Pics...
Or it didn't happen (sort of thing?).
[Sorry, bit obvious - long day!]
Astronomers have caught the first pictures of a star in the early stages of going nova after a Japanese amateur skywatcher alerted the community to a new star showing up in the heavens. On August 14 of last year, Koichi Itagaki reported discovering a new star in the sky called Nova Delphinus 2013 around 14,800 light years from …
Well, it is "Nature" magazine that is charging the money for the research paper. This is a for-profit outfit (Macmillan Publishers Limited, to be precise). You can probably download the raw picture from the researchers' website - sometimes even a preprint of the paper or the paper itself if the authors were good at "clarifying" intellectual property rights.
Here is how it works:
1) Scientist gets funding to do Science from NSF or other sources
2) Writes up paper
3) Decides to publish in Journal "X" (today many papers are put onto the arxiv for free though)

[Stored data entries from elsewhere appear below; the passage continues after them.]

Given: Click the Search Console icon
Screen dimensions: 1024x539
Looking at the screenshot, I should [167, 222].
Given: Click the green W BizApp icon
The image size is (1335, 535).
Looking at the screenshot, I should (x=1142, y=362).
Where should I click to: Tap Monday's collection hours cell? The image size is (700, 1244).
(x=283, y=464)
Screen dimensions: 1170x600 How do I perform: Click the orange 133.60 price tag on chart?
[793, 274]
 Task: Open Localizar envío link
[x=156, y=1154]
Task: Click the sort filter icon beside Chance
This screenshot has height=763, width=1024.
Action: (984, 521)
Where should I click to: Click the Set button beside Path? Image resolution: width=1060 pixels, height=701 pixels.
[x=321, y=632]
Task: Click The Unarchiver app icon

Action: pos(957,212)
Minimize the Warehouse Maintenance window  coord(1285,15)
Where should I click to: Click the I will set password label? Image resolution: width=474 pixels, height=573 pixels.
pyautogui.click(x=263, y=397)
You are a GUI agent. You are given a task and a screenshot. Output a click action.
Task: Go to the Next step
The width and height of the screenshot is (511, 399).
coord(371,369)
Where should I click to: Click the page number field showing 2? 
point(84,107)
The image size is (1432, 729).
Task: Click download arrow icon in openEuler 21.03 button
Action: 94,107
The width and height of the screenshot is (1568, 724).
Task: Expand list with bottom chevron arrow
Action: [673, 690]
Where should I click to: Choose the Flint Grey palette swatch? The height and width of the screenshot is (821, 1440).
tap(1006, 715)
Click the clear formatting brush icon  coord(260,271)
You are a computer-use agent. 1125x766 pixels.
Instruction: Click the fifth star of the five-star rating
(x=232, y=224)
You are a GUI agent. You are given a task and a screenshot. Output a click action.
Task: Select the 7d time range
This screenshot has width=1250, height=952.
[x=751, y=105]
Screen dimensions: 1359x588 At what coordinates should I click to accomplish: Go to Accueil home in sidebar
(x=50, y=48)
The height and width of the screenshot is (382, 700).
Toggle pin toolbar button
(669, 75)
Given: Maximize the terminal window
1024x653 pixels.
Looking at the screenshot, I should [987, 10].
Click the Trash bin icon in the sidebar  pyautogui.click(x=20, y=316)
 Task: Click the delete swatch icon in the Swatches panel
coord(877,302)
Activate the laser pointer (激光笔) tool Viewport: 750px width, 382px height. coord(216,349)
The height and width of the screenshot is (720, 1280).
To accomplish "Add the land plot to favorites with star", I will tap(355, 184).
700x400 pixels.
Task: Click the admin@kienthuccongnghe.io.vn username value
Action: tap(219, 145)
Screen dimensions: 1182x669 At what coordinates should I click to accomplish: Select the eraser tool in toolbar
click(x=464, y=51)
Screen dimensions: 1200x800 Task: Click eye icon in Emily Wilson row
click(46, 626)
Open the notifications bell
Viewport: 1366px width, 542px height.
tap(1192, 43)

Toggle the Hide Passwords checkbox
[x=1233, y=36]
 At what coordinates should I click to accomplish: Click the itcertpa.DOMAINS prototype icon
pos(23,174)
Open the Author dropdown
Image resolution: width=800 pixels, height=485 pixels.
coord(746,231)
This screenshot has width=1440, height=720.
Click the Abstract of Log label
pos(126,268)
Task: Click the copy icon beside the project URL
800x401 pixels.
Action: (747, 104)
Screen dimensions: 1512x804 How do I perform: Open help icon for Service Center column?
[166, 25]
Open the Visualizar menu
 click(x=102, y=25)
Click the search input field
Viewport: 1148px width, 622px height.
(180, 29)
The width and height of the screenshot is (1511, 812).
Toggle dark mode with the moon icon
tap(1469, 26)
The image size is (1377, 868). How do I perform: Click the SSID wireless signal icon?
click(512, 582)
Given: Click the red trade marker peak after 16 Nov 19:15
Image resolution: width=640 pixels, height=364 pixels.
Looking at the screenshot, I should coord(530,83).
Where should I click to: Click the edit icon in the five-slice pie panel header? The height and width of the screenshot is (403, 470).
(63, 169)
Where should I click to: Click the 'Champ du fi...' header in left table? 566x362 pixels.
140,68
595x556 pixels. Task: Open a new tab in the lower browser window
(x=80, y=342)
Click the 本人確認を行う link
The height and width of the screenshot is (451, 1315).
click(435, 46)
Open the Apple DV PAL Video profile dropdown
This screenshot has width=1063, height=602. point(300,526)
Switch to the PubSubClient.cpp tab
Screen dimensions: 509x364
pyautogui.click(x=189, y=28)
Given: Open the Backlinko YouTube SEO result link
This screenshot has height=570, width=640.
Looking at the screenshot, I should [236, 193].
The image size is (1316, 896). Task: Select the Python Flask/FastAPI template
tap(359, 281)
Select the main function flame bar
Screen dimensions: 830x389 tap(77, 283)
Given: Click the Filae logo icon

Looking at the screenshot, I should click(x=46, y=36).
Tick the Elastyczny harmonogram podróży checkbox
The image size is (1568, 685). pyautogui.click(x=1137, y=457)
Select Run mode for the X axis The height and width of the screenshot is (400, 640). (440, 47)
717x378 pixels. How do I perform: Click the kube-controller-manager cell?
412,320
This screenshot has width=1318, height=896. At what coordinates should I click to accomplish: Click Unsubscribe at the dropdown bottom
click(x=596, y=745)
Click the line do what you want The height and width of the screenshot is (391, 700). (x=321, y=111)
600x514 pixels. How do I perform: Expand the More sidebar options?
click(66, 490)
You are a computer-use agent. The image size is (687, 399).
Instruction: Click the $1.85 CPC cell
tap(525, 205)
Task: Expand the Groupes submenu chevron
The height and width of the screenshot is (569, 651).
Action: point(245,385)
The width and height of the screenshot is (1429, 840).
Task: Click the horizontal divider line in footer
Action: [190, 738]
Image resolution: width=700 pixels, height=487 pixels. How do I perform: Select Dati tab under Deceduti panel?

4) Journal X goes into Kyubee mode, puts out a contract saying "we pay you Z" (I have no idea what the going rate is; if it is negative, beware, it is probably a 'pay to publish' scam), "BUT you have to transfer the exclusive copyright to us, then we will peer-review it and if accepted it will appear in our renowned journal etc."
5) Journal with the research paper is published and sold generally to libraries (these subscriptions are expensive). Nature can be found at the street vendor's stall too though; I once found one in a shop in Madeira, of all places.
6) You may have a subscription to access all areas of the journal's web-enabled archive (often at rates that are very good in case you need more than 20 papers per year) or else pay lots of dosh for the reprint of a single article (in this case GBP 22). Inflation is nasty. IEEE articles that you now have to pay USD 30 for a single PDF may still have written "reprints can be obtained for 0.2 USD" underneath.
Here's how it should work:
1) Scientist gets funding to do Science from NSF or other sources
2) Writes up paper
3) Since the taxpayers have paid for this, it is provided free to the public!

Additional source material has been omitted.